Data records:
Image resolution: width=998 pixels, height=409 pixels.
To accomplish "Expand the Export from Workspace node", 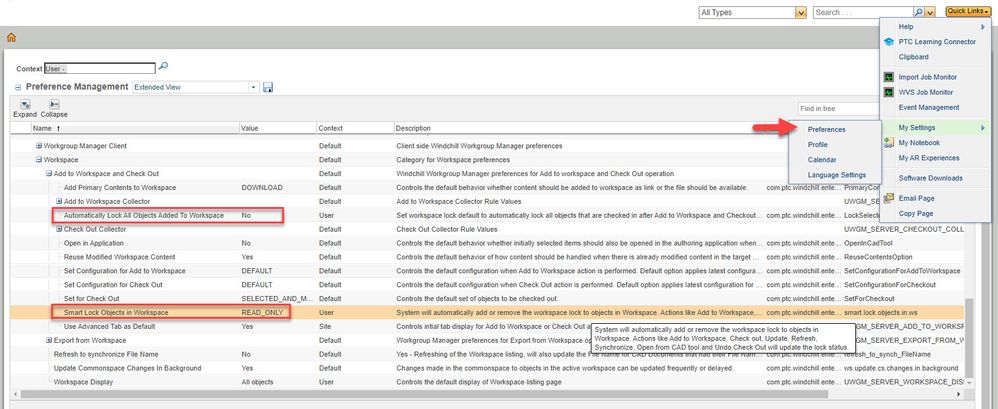I will (x=47, y=340).
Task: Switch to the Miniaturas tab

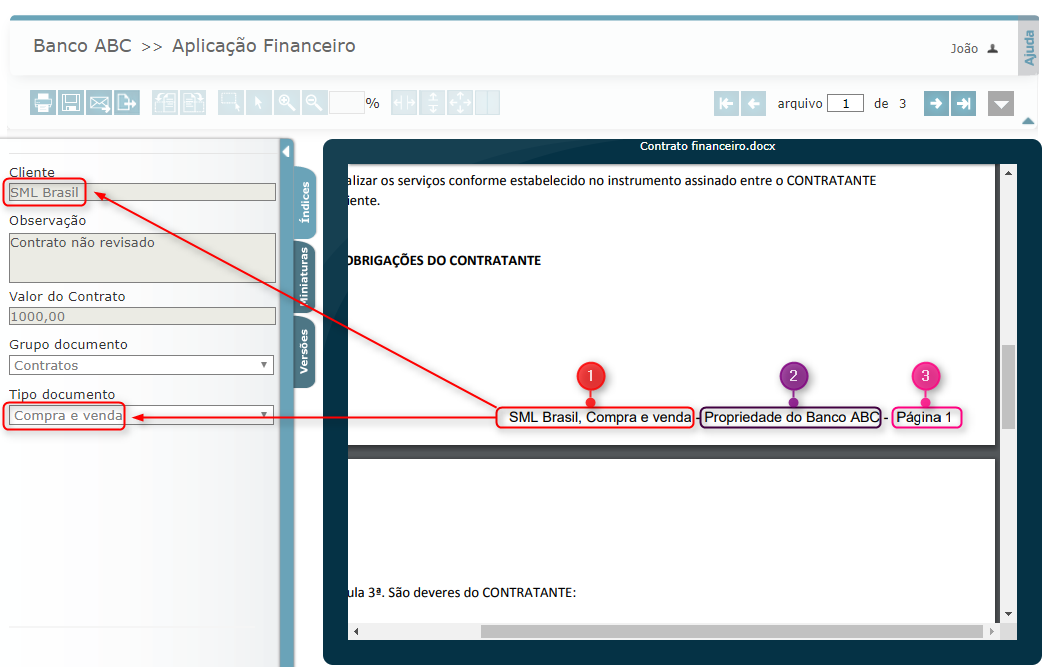Action: 306,276
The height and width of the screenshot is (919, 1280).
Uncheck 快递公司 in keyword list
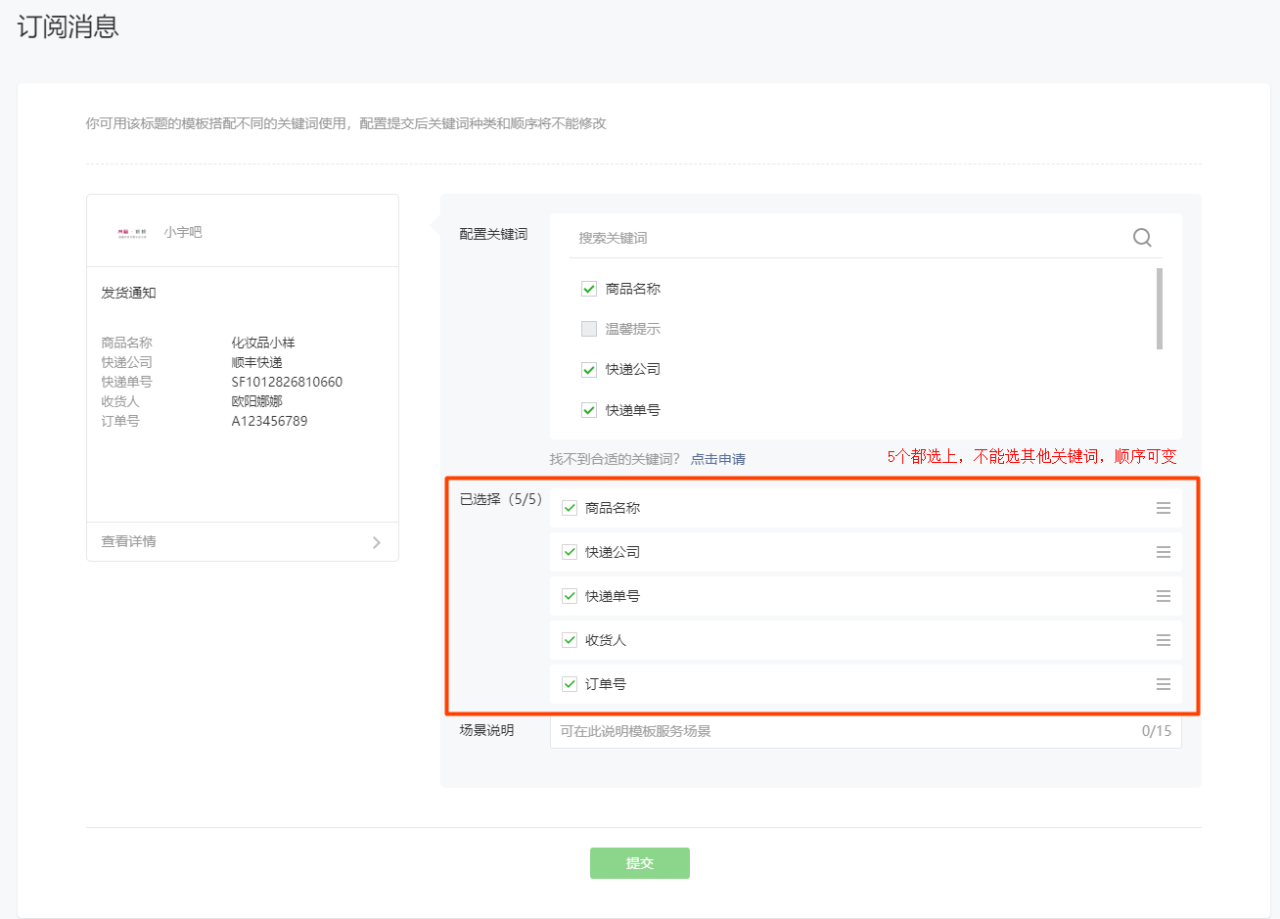click(x=589, y=369)
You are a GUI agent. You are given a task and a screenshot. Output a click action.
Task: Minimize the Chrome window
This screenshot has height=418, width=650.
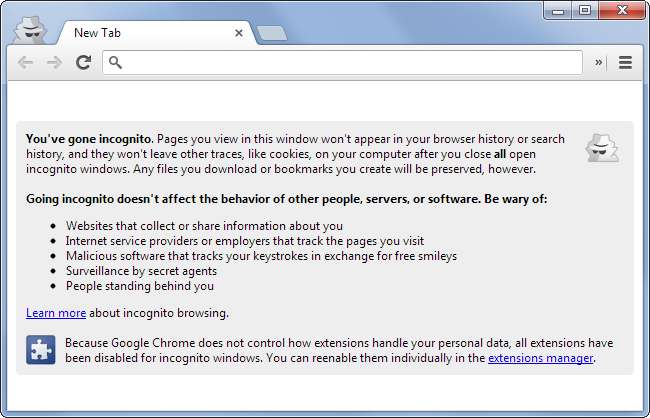coord(555,10)
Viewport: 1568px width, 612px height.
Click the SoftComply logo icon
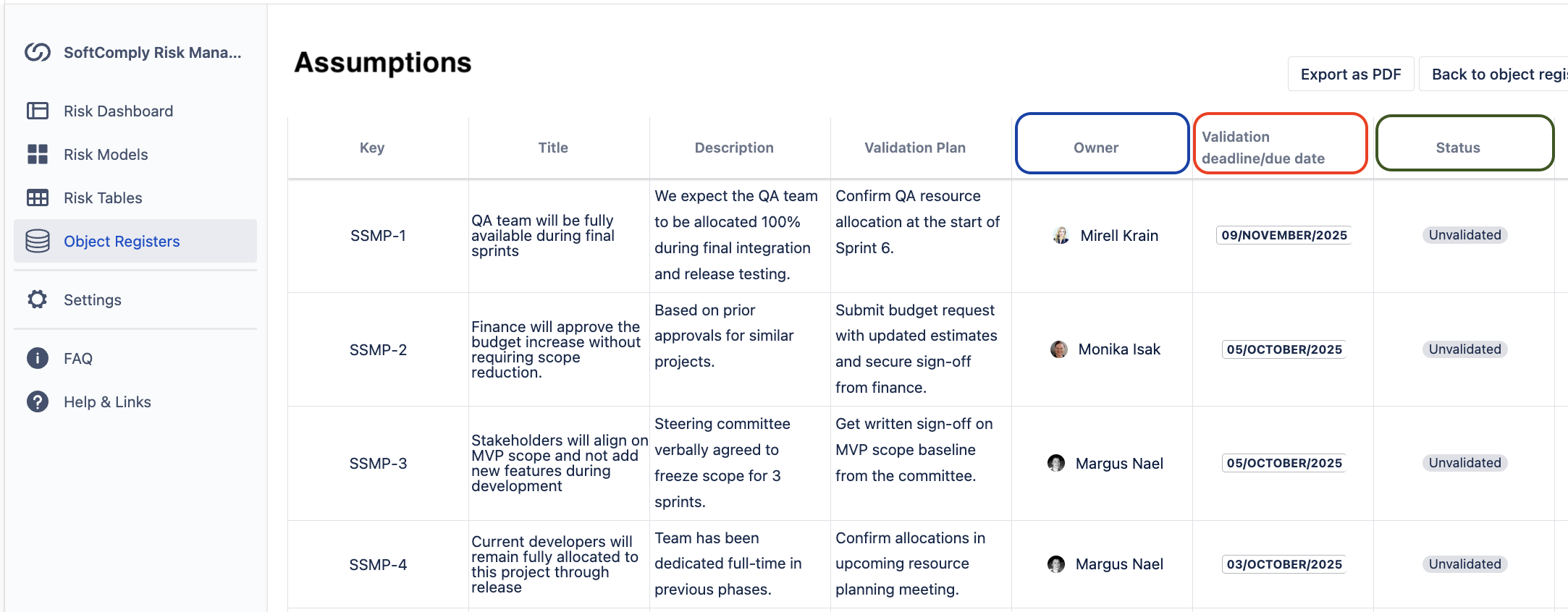click(x=38, y=52)
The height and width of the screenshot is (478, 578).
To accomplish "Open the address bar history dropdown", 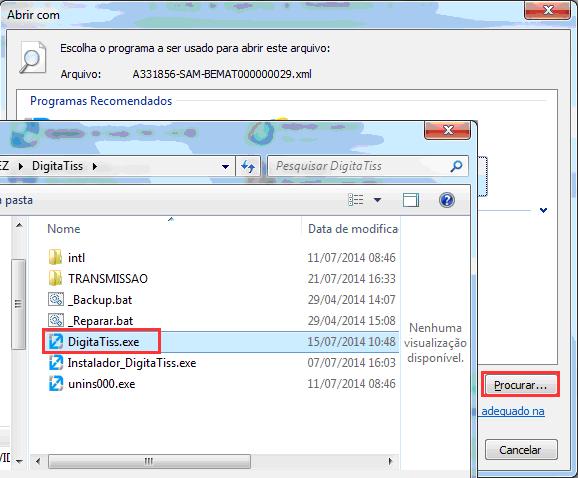I will click(x=225, y=167).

WHAT THE EXERCISE ASKS: Nothing outside the stretch above, from the line with "Uncheck 快递公司 in keyword list" through the line with "Viewport: 1568px width, 612px height.", is set down. Transcribe that stretch exactly, ends included, but not its pictures.

THE ANSWER:
Uncheck 快递公司 in keyword list
click(x=589, y=369)
You are a GUI agent. You are given a task and a screenshot. Output a click action.
Task: Minimize the Chrome window
This screenshot has height=418, width=650.
coord(555,10)
Viewport: 1568px width, 612px height.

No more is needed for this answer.